Al Risiko mediorientale si è aggiunto di recente un teatro fuori area: il conflitto in Nagorno Karabakh in cui sembrano delinearsi tra Turchia e Russia dinamiche simili a quelle già presenti in Libia e Siria. In virtù degli stretti legami culturali e linguistici con l’Azerbaigian, Ankara non ha esitato a prestare “sostegno incondizionato” ai fratelli azeri nello scontro con l’Armenia. Al di là del principio “una nazione, due stati”, le relazioni tra Ankara e Baku sono state consolidate negli anni da una cooperazione sempre più approfondita in ambito economico, energetico e militare. Anche qui gli interessi energetici costituiscono il pilastro principale della partnership: l’Azerbaigian è il secondo fornitore di gas del mercato turco e negli ultimi anni ha accresciuto la sua quota, passando dal 17% del 2017 al 21% del 2019, e raggiungendo il 23% nella prima metà del 2020).
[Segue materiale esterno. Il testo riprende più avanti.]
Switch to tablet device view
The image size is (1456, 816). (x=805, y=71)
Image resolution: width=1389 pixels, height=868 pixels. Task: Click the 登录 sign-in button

Infatti è proprio sul vicino caucasico che sta puntando la strategia turca di riduzione della dipendenza energetica dalla Russia. Inoltre, l’azienda petrolifera statale azera Socar è oggi il maggiore investitore straniero in Turchia. Sul piano militare la Turchia è tra i primi fornitori di armi e addestramento dell’Azerbaigian. Droni armati di fattura turca sono stati utilizzati nel conflitto dove si sarebbe registrata anche la presenza di mercenari siriani inviati da Ankara.
Dietro all’assertivismo turco e ai toni forti usati dal presidente Erdogan vi è anche qui la volontà di assicurarsi una voce in capitolo nel dossier del Nagorno-Karabakh e un posto al tavolo dei negoziati condotti dal Gruppo di Minsk a guida franco-russo-statunitense. In tal modo, Ankara mira ad accrescere la sua influenza nel Caucaso meridionale, tradizionale area di influenza russa, per avere una leva in più nei confronti di Mosca da utilizzare all’occorrenza in Libia e in Siria, in una logica dei vasi comunicanti che rischia non solo di ampliare lo scenario di crisi ma anche di sfuggire di mano.